*PROVIDED DATA*.
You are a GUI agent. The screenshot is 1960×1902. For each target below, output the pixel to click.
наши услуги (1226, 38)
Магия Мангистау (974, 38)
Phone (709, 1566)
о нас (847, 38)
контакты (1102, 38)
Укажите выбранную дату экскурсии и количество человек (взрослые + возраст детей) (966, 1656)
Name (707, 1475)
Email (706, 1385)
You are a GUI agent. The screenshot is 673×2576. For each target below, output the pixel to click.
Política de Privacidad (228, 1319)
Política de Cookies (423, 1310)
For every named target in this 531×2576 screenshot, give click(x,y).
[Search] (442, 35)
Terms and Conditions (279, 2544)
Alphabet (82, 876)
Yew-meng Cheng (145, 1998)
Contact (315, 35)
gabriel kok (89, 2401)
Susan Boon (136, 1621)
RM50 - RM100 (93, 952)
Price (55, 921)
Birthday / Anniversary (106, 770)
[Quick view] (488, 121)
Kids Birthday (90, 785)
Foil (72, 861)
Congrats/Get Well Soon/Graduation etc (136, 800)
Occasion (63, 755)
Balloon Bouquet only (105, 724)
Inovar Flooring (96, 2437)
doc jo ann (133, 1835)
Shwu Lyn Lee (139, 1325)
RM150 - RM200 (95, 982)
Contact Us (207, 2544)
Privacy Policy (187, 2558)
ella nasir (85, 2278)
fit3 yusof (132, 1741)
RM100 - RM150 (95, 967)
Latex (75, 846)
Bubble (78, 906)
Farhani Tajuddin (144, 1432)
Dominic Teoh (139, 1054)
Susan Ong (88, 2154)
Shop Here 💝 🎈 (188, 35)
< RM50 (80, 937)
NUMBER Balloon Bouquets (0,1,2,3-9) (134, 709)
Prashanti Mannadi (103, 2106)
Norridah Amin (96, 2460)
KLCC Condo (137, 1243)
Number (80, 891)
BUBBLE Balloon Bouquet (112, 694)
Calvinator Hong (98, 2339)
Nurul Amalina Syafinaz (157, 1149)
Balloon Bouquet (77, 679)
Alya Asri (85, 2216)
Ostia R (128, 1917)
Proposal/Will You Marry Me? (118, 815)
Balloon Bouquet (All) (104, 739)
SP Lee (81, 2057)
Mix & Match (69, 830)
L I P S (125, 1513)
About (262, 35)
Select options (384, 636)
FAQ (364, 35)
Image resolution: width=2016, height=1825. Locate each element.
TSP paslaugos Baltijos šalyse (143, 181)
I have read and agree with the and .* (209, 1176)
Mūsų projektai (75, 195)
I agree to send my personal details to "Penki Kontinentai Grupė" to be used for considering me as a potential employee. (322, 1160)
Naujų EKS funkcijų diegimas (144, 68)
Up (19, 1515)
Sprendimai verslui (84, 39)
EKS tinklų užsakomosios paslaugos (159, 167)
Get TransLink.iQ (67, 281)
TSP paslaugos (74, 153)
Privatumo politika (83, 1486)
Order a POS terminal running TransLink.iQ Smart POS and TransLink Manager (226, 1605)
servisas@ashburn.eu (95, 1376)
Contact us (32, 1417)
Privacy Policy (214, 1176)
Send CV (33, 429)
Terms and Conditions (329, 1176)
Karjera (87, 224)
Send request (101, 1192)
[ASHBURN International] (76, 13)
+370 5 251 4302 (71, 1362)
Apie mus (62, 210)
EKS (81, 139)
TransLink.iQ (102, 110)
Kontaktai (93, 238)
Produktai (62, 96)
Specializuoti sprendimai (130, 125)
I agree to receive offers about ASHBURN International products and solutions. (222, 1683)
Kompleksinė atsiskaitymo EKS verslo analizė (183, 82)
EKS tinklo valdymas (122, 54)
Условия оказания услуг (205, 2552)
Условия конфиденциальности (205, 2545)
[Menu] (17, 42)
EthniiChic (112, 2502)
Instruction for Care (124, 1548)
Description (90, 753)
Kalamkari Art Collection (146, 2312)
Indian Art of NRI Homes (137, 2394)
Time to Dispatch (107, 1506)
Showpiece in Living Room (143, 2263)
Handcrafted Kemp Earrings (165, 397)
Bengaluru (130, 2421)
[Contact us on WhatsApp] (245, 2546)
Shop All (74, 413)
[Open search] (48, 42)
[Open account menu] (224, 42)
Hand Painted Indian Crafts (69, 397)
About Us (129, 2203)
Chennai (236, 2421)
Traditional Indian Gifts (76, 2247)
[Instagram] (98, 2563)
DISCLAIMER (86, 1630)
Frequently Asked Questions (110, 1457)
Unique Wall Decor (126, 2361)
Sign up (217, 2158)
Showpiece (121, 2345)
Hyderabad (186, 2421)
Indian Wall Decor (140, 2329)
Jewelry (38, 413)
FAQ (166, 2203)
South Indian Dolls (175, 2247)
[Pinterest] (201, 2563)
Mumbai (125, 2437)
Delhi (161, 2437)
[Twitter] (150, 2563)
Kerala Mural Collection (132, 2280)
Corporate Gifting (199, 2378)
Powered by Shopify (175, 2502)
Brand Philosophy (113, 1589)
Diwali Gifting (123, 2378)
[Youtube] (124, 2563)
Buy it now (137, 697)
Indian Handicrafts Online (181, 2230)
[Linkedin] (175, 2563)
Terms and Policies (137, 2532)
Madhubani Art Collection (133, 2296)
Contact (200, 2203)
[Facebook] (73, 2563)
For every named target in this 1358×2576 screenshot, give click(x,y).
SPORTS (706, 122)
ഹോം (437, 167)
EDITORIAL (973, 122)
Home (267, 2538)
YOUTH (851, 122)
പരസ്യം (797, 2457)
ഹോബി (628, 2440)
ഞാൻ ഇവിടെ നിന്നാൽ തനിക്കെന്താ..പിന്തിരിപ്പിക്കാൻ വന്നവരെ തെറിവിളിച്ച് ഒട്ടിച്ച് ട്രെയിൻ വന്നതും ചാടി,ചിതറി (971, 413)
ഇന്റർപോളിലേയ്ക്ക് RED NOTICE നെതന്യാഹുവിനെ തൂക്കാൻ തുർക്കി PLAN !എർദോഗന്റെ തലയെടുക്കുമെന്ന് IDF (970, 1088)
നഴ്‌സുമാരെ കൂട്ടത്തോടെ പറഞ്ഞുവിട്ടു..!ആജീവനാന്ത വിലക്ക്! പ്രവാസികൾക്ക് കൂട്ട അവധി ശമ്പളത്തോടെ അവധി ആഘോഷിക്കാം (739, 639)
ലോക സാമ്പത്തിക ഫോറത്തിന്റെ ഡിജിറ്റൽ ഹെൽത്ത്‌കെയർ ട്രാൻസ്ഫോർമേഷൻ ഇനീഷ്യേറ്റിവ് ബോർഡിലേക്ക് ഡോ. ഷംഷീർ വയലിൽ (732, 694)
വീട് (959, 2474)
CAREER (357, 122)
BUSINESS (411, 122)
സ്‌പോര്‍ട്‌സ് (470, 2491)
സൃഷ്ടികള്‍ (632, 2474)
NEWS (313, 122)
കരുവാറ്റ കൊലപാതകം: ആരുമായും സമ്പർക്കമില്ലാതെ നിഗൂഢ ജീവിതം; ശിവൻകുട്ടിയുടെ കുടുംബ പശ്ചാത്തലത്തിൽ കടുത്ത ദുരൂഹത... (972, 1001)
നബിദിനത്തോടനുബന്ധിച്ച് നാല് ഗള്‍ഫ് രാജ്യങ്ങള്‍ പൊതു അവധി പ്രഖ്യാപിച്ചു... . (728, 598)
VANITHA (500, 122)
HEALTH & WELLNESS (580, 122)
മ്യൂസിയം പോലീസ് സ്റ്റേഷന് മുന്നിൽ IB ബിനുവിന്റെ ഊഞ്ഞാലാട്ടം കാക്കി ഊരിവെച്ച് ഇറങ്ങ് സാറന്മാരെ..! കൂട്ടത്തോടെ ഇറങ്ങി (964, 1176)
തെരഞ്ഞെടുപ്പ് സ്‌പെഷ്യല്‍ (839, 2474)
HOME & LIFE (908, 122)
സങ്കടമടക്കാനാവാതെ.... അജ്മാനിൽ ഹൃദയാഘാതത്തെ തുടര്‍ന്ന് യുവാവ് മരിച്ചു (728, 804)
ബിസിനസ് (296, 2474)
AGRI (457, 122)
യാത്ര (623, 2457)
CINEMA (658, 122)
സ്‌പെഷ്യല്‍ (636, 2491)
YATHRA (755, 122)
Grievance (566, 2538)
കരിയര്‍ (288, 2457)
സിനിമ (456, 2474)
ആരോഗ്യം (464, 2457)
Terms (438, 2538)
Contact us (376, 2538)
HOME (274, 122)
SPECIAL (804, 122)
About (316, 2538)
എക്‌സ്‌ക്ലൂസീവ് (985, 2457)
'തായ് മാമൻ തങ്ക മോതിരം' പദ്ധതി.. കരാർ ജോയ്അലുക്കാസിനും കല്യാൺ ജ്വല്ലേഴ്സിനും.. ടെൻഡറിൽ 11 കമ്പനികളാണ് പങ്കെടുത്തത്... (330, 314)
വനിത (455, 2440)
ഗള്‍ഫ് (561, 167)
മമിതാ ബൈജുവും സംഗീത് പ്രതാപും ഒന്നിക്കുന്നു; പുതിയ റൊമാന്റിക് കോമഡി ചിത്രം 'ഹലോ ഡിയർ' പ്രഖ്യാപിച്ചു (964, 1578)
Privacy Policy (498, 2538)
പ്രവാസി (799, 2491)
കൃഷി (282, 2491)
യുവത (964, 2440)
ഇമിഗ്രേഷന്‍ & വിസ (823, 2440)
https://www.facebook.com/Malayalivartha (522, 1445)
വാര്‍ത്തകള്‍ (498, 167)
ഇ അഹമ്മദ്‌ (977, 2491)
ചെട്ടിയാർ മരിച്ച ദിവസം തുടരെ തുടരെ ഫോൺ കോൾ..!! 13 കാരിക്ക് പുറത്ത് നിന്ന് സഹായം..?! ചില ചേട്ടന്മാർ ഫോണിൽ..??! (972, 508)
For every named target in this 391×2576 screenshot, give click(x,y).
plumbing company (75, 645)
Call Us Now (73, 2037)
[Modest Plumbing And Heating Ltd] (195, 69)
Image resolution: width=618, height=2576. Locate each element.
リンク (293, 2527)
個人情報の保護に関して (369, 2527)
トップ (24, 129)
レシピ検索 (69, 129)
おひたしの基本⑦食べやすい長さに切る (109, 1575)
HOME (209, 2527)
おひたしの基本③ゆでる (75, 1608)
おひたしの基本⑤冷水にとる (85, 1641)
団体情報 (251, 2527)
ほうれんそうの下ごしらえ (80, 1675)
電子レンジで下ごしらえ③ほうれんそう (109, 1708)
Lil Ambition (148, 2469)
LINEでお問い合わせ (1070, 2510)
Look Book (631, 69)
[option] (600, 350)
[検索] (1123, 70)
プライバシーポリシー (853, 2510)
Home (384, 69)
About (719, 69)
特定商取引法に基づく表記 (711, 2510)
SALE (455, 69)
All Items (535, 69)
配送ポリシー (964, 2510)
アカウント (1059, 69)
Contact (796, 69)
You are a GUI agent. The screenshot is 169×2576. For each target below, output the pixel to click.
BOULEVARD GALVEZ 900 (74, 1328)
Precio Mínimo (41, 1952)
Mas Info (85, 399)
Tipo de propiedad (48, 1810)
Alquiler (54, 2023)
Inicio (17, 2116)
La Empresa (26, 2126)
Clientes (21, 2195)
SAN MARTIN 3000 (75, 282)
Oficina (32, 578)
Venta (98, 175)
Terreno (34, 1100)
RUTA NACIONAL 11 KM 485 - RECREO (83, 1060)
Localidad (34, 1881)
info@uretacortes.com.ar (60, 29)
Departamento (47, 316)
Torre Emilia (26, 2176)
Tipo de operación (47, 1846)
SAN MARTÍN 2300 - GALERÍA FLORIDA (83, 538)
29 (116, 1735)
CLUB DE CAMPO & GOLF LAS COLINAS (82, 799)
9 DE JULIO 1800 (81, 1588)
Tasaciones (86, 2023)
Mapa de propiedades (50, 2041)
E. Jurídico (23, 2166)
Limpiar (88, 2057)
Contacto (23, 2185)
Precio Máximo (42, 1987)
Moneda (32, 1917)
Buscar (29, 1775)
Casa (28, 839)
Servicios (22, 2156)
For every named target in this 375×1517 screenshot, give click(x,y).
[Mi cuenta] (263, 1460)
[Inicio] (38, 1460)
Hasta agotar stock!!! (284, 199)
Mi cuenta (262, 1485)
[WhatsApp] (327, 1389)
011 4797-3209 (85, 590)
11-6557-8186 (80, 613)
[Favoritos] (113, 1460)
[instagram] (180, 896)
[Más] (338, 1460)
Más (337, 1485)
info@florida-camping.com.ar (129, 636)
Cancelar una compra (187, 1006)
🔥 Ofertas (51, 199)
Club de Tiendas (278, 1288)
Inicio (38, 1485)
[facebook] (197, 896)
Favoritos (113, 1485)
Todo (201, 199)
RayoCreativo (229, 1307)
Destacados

*TASK INSTRUCTIONS*. Quote the data above verbatim from its first line to the line that includes "You are a GUI agent. The screenshot is 673×2576.", with both boundary lines retained.

*ANSWER FOR THIS EXERCISE*.
You are a GUI agent. The screenshot is 1960×1902. For each target below, output the pixel to click.
наши услуги (1226, 38)
Магия Мангистау (974, 38)
Phone (709, 1566)
о нас (847, 38)
контакты (1102, 38)
Укажите выбранную дату экскурсии и количество человек (взрослые + возраст детей) (966, 1656)
Name (707, 1475)
Email (706, 1385)
You are a GUI agent. The screenshot is 673×2576. For each target below, output the pixel to click.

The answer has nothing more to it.